Amazon’s earnings per share totaled 40 cents, or $197 million, down from $1.78 per share, or $857 million, in the same period last year. Analysts had forecast earnings of $1.42 per share. Since its founding in 1994, Amazon has struggled to turn a profit.
Amazon reported its second quarter results after the market closed on Thursday, and investors pushed the shares down 3.1 percent to $1,013 in after-hours trading. The drop ended Amazon CEO Jeff Bezos’ brief reign as the richest person in the world, a title he had stolen from Bill Gates on Thursday morning in the midst of an early rally. On Friday, the stock rebounded from the after-hours selling and was down only about 1 percent by midday.
Other financial discosures by Amazon showed the retailer remains on its unflagging course to expand its services, raking in $38 billion in second-quarter sales, a 25 percent jump from last year.
But its greatest growth didn’t come from the company’s sale of its own retail goods.

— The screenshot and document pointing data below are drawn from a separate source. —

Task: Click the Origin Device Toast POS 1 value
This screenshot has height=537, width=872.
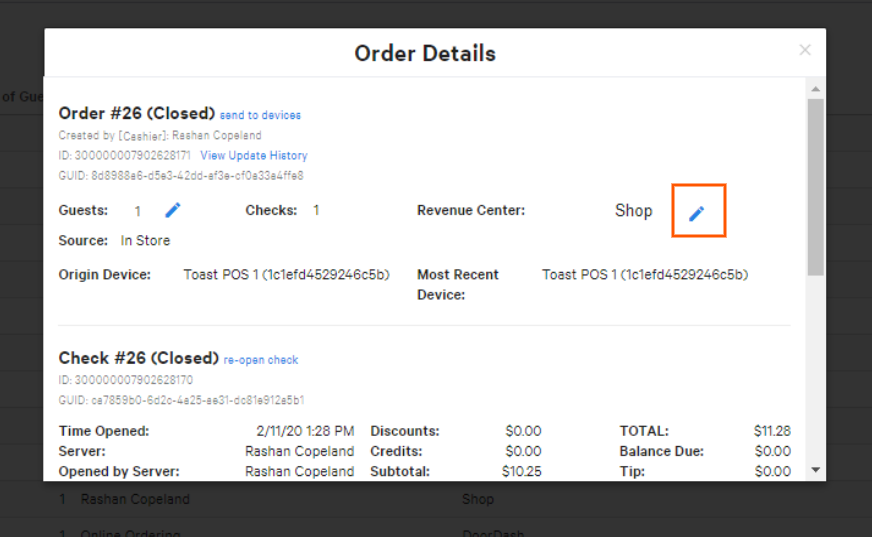Action: point(286,274)
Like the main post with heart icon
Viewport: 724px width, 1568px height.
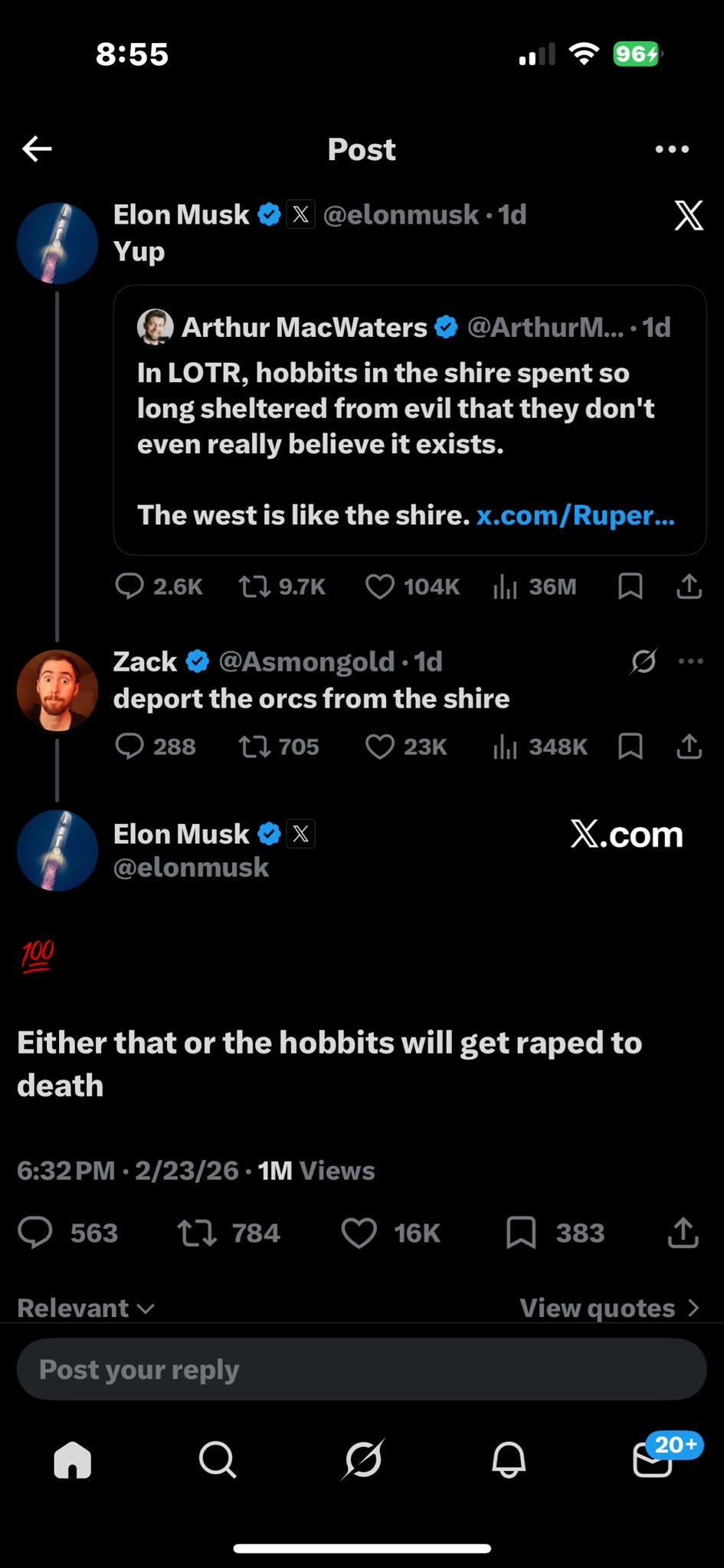tap(359, 1233)
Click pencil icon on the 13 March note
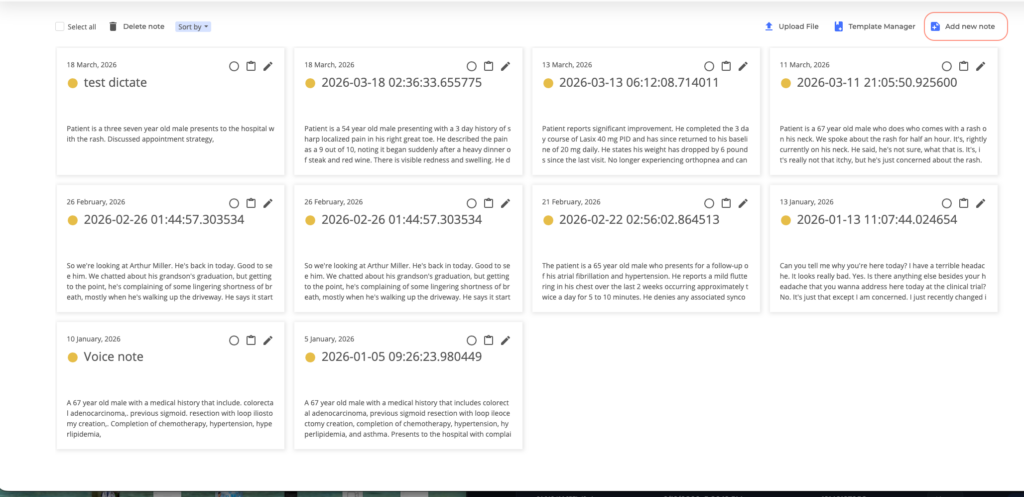The width and height of the screenshot is (1024, 497). click(x=743, y=66)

Revenue from other ventures — from logistics to Prime memberships to cloud computing — grew at a way faster pace, a sign of how the Seattle-based retail giant is becoming a major platform for technology, media and commerce.
Excluding the impact of foreign-exchange gyrations, the money Amazon collects from third-party merchants — in exchange for providing them with logistics services or just letting them sell on its online site — rose 38 percent in the second quarter, to $7 billion.

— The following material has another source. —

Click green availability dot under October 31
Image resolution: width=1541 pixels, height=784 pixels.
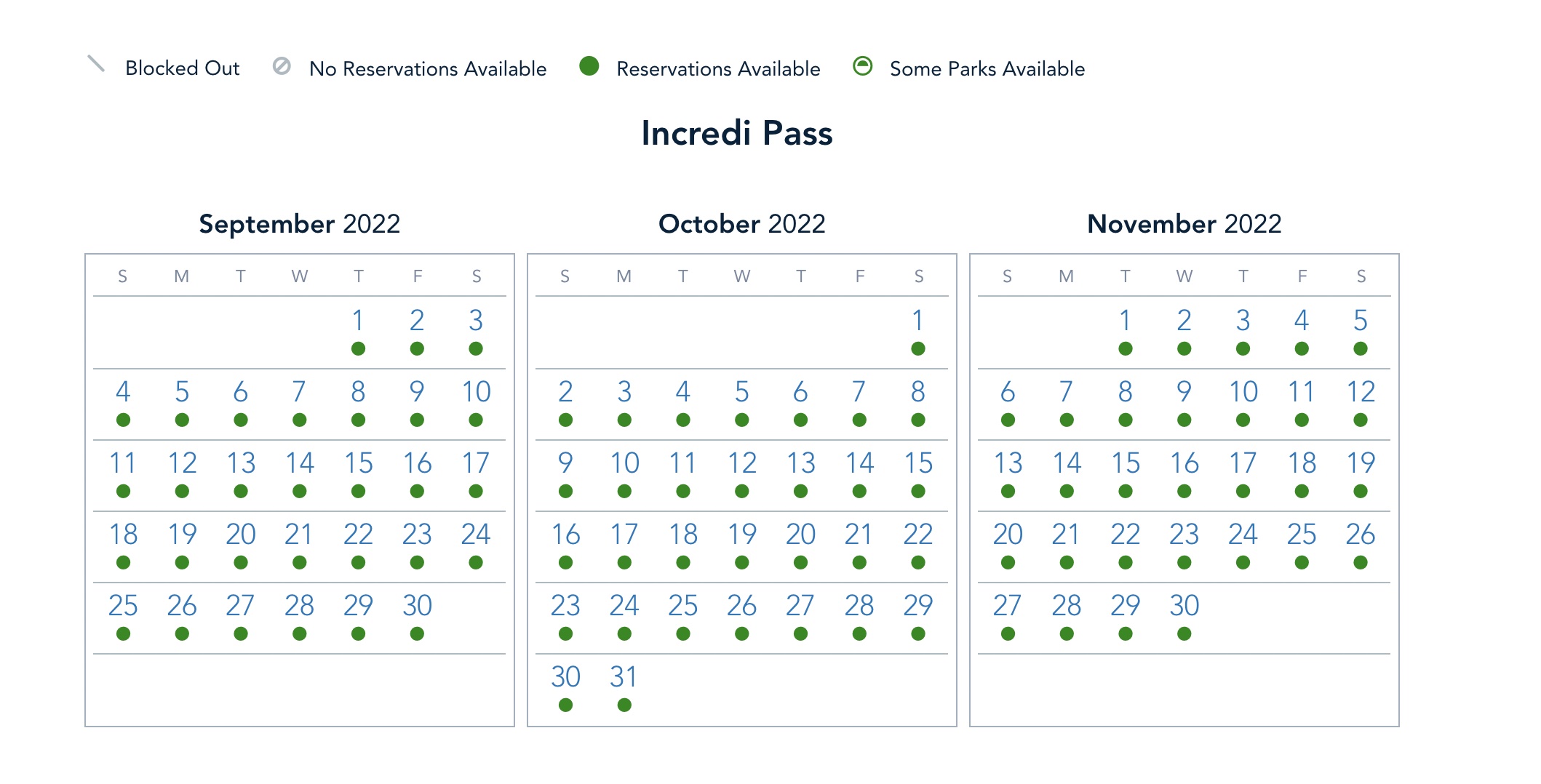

Amazon Web Services, the profitable unit that rents out computing power and storage, saw revenue rise 42 percent to $4.1 billion. That means it’s now a $16 billion-a -year venture — the largest operator of the cloud computing in the world.
And the fees Amazon gathers from $99-a-year subscriptions to the Prime loyalty program and other services (such as music, video and audiobooks) rose 51 percent to $2.16 billion.

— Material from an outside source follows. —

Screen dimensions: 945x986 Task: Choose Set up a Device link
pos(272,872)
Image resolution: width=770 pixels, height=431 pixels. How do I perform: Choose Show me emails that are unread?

In comparison, direct sales by Amazon of retail products rose by 17 percent to $23.75 billion. While still accounting for the majority of the company’s revenue, its share is shrinking as other businesses outpace its growth.
Amazon’s second-quarter operating income fell 51 percent to $628 million, reflecting a ramp up in the construction of warehouses and data centers as Amazon invests to meet demand, as well as a hiring spree.
As of the end of June, Amazon employed 382,400 people, 42 percent more than in the same period last year.
It’s not the first humongous payroll expansion by Amazon. The company has grown at a similar pace over the last few quarters, and now — as it prepares to take over Whole Foods Market and hire an extra 50,000 people ahead of the holiday retail season — it’s on track to soon become the second-largest employer among Fortune 500 firms, after Wal-Mart.
A lot of those hires have been relatively low-paid warehouse and logistics workers. But last quarter’s hiring wave focused heavily on software developers, as well as sales people for Amazon Web Services and an emerging advertising business.
Amazon Chief Financial Officer Brian Olsavsky pointed out in a call with analysts Thursday that hiring for these roles exceeded the company’s overall growth rate. “We are continuing to invest a lot in these areas,” he said.
But investment also continues apace in Amazon’s core retail offerings. The company made a huge bet last month by agreeing to acquire Whole Foods for $13.7 billion. Olsavsky said that Amazon acquiring a brick-and-mortar footprint didn’t imply an abandonment of its other approaches to selling food and other consumables.
“We believe there will be no one solution,” he said. “We’ll see how our customers respond.”